Security Best Practices¶

-- Use least privilege principle
// Create role with minimal permissions
CREATE ROLE reader;
GRANT MATCH {*} ON GRAPH mydb TO reader;
GRANT ROLE reader TO user1;

-- Validate input data
// Use constraints to ensure data quality
CREATE CONSTRAINT person_email_format FOR (p:Person) 
REQUIRE p.email =~ '.*@.*\\..*';

-- Use parameterized queries
// Always use parameters for user input
MATCH (p:Person {email: $userEmail})
RETURN p;

-- Regular security audits
SHOW USERS;
SHOW ROLES;
SHOW PRIVILEGES;

-- Monitor access logs
// Enable security logging
dbms.security.logs.query.enabled=true

Operational Best Practices¶

# Regular backups
# Schedule daily backups
0 2 * * * neo4j-admin database backup --to-path=/backup/$(date +\%Y\%m\%d) mydb

# Monitor disk space
df -h /var/lib/neo4j

# Monitor memory usage
free -h

# Regular maintenance
# Compact store files
neo4j-admin database compact mydb

# Check consistency
neo4j-admin database check mydb

# Update statistics
# In Cypher
CALL db.stats.collect();

# Monitor query performance
# Review slow query log regularly
grep "WARN" /var/log/neo4j/query.log

# Capacity planning
# Monitor growth trends
# Plan for 3x data growth
# Monitor query patterns

Summary¶

Neo4j is a powerful graph database that excels at managing and querying highly connected data. This cheatsheet provides comprehensive coverage of Neo4j operations from basic graph concepts to advanced administration.

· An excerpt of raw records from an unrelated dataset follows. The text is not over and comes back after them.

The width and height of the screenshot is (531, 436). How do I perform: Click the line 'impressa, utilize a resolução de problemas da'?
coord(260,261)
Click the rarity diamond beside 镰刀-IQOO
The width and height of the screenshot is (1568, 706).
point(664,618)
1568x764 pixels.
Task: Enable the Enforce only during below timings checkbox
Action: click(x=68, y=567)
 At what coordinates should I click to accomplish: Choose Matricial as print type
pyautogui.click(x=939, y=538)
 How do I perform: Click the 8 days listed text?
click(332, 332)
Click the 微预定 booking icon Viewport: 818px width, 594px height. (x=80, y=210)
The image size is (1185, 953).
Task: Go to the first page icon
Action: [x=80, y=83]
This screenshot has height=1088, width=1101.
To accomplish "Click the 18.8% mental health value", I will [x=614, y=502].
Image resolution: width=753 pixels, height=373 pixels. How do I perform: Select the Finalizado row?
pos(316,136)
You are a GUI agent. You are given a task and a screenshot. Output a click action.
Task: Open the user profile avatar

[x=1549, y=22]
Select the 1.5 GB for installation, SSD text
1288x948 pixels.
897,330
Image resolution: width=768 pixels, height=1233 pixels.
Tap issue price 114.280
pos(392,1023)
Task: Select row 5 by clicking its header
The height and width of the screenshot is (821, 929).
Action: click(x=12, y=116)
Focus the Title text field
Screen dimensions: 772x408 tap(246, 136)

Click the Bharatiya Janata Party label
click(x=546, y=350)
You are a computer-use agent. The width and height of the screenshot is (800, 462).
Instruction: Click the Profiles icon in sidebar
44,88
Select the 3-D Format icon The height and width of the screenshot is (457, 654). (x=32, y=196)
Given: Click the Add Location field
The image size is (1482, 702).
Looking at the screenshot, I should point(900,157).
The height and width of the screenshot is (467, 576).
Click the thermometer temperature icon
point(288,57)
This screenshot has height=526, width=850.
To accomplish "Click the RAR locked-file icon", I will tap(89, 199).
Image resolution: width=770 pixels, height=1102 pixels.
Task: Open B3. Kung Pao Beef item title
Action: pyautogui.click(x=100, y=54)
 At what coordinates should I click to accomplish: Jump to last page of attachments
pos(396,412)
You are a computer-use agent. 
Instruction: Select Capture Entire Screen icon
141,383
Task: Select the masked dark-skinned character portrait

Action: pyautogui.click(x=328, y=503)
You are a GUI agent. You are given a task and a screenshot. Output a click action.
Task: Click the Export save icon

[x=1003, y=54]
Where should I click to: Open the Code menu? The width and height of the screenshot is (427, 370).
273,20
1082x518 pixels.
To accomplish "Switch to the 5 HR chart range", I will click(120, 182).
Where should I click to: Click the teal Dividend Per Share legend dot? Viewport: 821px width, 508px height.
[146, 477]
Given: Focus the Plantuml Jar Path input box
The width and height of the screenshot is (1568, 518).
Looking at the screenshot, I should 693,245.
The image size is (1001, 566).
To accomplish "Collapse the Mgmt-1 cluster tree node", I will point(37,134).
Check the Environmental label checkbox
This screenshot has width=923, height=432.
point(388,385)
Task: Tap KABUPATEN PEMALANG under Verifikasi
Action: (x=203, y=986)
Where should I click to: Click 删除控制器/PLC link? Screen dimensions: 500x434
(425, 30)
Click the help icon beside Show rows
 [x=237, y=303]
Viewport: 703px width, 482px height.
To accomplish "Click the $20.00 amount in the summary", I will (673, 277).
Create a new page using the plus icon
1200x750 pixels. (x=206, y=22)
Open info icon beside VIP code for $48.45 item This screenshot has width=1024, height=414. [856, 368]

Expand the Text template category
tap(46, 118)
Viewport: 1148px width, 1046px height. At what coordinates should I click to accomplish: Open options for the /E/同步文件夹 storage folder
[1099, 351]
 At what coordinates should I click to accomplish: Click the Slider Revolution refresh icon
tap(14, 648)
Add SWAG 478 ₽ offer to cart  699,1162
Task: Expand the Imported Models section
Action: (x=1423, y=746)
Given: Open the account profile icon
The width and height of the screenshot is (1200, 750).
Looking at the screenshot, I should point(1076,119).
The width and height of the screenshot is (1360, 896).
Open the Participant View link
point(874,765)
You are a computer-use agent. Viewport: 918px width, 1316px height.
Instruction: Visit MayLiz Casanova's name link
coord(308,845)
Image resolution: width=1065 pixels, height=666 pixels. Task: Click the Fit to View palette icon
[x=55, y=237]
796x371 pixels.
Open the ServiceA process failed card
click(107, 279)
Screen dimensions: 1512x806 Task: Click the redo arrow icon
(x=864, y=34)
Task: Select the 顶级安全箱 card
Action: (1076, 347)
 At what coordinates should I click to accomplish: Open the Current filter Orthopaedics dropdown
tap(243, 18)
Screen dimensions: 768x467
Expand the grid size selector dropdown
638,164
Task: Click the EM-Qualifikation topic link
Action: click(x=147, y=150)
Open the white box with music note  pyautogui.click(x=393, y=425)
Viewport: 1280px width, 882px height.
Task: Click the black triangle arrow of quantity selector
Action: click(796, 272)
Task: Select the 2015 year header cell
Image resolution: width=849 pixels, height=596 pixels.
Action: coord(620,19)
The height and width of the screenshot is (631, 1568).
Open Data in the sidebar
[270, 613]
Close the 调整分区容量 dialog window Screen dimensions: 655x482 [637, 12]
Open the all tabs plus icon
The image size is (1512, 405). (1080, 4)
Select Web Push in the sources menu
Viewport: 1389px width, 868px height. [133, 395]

Key Strengths: - Native Graph Processing: Optimized for traversing relationships - Cypher Query Language: Intuitive and powerful graph query language - ACID Compliance: Full transaction support with consistency guarantees - Scalability: Horizontal scaling with causal clustering - Flexibility: Schema-optional with dynamic data modeling

Best Use Cases: - Social networks and recommendation engines - Fraud detection and risk management - Knowledge graphs and semantic search - Network and IT operations - Supply chain and logistics optimization

Important Considerations: - Graph data modeling requires different thinking than relational - Performance depends heavily on proper indexing and query design - Memory requirements can be significant for large graphs - Clustering features require Enterprise Edition - Query complexity can grow quickly with deep traversals

By following the practices and techniques outlined in this cheatsheet, you can effectively design, implement, and maintain Neo4j graph databases that provide powerful insights into connected data and support complex relationship-based queries with high performance.